第9話 【出撃命令】
大統領へのブリーフィングを終え、指揮所を出たタナカ少将は艦橋に移動すると、ノース司令官に対して艦載機の提供を要請する。
「ノース司令、エアフォースワンの状況監視と救出のサポートをするため、我々にF/A-18Fとパイロットを提供して頂きたい。
私の隣にいるヤマモト少尉が F/A-18Fに同乗し、任務に就きます。」
タナカ少将はシオリの本名を隠し、「ヤマモト少尉」という偽名でノース司令に紹介した。

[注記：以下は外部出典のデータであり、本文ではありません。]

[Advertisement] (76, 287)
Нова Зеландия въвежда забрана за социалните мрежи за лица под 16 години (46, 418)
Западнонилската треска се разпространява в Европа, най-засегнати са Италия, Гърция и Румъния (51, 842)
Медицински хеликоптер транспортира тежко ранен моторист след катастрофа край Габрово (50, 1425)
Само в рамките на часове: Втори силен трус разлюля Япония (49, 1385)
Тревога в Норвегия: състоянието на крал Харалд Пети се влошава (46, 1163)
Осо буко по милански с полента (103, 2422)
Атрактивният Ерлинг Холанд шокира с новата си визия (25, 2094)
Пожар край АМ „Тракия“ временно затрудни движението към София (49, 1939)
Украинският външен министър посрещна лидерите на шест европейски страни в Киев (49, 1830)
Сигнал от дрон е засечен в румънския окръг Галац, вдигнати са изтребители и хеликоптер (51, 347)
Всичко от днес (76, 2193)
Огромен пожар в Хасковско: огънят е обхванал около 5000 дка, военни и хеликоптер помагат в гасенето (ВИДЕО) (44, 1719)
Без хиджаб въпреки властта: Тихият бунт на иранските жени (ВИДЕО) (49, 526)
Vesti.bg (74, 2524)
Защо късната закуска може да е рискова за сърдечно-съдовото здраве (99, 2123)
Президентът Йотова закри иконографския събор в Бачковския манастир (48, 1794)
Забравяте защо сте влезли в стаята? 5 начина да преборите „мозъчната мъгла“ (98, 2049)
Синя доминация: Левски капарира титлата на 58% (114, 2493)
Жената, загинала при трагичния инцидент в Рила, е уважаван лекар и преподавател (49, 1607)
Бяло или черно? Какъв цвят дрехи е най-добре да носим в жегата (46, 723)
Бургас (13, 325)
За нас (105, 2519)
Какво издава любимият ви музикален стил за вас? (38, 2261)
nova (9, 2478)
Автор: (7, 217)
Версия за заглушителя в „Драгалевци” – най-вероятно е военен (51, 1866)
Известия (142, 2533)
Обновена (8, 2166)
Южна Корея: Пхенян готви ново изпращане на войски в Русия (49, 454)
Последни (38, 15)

「分かりました。国防総省からは、あなた方に全面的な協力を行う様、指示を受けています。
戦闘機は直ぐに用意しましょう。
飛行の目的が監視とサポートであれば、F/A-18Fに兵装は不要ですね。」
「不要です。ただしパイロットについては日本語が話せる人が望ましいのですが、誰か適任者はいますか?」
「適任者・・・、誰か日本語が話せるパイロットを知らないか?」
ノース司令は大声で艦橋内の乗組員に質問する。
すぐに一人の男性乗組員が、質問に答える。
「第102戦闘攻撃飛行隊に所属するトーマス・ライト中尉の奥さんが、確か日本人だったはずです。」
「ライト中尉を今すぐ呼び出せ」
10分後、ライト中尉が艦橋に到着した。
彼はノース司令に早足で近付くと敬礼する。
「お呼びでしょうか、将軍」
ノース司令は答礼すると、一切の前置きなしで確認する。
「ライト中尉、早速だが君は日本語を話す事が出来るか?」
「妻が日本人なので、日常会話に支障はありません。」
ライト中尉の答えを聞いたノース司令は、タナカ少将に目線を向けると、タナカ少将は無言で頷く。
ノース司令は、ライト中尉に向き直ると、改まった口調で命令を伝える。
「ライト中尉、今から君には特別な任務に就いてもらう。
私の右隣にいるヤマモト少尉と一緒に、F/A-18Fで直ちに出撃してくれ。
目標はハワイ上空を飛行するエアフォースワンだ。